IslandViewer - integrates four different genomic island prediction methods: IslandPick, IslandPath-DIMOB, SIGI-HMM, and Islander
(Reference: Bertelli et al. 2017. Nucleic Acids Res. 45(W1): W30-W35).


PAIDB

PAIDB (PAthogenicity Island DataBase) has made an effort to collect known PAIs and to detect the potential PAI regions in the prokaryotic complete genomes. Pathogenicity islands (PAIs) are distinct genetic elements of pathogens encoding various virulence factors.
(Reference: Yoon SH et al. 2007. Nucleic Acids Res. 35 (Database Issue): D395-D400).

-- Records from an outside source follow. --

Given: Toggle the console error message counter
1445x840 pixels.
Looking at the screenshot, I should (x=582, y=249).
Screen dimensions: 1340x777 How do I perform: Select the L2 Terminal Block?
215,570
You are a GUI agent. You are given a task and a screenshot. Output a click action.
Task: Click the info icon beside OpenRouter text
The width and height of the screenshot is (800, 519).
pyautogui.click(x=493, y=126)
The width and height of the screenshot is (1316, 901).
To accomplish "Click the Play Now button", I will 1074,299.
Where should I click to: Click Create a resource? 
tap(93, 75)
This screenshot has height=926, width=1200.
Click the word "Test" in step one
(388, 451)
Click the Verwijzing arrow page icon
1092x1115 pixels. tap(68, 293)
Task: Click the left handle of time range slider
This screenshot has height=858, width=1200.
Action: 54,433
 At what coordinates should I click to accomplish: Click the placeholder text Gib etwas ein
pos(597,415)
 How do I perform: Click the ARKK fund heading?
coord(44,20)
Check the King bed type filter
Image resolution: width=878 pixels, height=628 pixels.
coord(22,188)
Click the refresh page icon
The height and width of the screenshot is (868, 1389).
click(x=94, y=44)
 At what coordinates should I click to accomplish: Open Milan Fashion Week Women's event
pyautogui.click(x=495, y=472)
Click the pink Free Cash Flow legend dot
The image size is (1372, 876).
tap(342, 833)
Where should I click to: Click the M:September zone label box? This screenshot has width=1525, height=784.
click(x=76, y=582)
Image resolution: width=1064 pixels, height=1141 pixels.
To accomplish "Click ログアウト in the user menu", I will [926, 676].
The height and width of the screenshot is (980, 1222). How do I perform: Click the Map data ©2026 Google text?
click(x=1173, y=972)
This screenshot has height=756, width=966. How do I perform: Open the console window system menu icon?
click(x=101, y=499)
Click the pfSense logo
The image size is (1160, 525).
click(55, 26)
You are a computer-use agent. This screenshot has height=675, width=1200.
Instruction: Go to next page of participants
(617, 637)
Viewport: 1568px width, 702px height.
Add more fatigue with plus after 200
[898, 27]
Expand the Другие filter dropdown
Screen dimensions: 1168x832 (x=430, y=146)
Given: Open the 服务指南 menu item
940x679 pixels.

Mobile Genetic Elements - Not prophage

MOBHunter

MOBHunter - mobile genetic elements (MGEs) range from small transposons to conspicuous integrative and conjugative elements. These regions often confer advantageous traits, including antibiotic resistance or novel metabolic capabilities, and contain foreign sequence signatures and hallmark genes such as transposases, integrases, etc. While bioinformatic tools target specific MGE subsets using alignments, compositional signatures, or diagnostic gene mapping, no single platform offers a unified framework for comprehensive, evidence-based, MGE identification and classification. MOBHunter is an advanced bioinformatic pipeline that consolidates standalone tools and in-house algorithms.
(Reference: Rojas-Villalobos C et al. 2025. Nucleic Acids Research 53(W1): W398 - W407).


FinderIS

FinderIS - is a dedicated database for bacterial insertion sequences (ISs). One of its functions is to assign IS names and to provide a focal point for a coherent nomenclature. It is also the repository for ISs. Each new IS is indexed together with information such as its DNA sequence and open reading frames or potential coding sequences, the sequence of the ends of the element and target sites, its origin and distribution together with a bibliography where available. It provides BLASTn search capability.
(Reference: Siguier T et al. 2006. Nucleic Acids Res 34(Database issue): D32-36).


TnCentral

TnCentral - ia a web resource for prokaryotic transposable elements (TE) including compound transposons; integrons; and associated insertion sequences (IS). Its content can be browsed and queried through text- and sequence-based searches with a graphic output.
(Reference: Ross K et al. 2021. mBio 12(5): e02060-21).


BacAnt

BacAnt - which allows the annotation of antimicrobial resistance genes (ARGs), integrons and transposable elements at the same time. The pipeline generates genbank files automatically, which are compatible with Easyfig for comparative genomic analysis.
(Reference: Hua X et al. 2021. Front Microbiol. 12: 649969).


RepetDB

RepetDB - is designed to be a plant transposable elements (TE) knowledge base populated with full de novo TE annotations of complete (or near-complete) genome sequences. Indeed, the description and classification of TEs facilitates the exploration of specific TE families, superfamilies or orders across a large range of species. It also makes possible cross-species searches and comparisons of TE family content between genomes. Offers BLAST and text search capability. Free registration required.
(Reference: Amselem J et al. 2019. Mob DNA. 10: 6).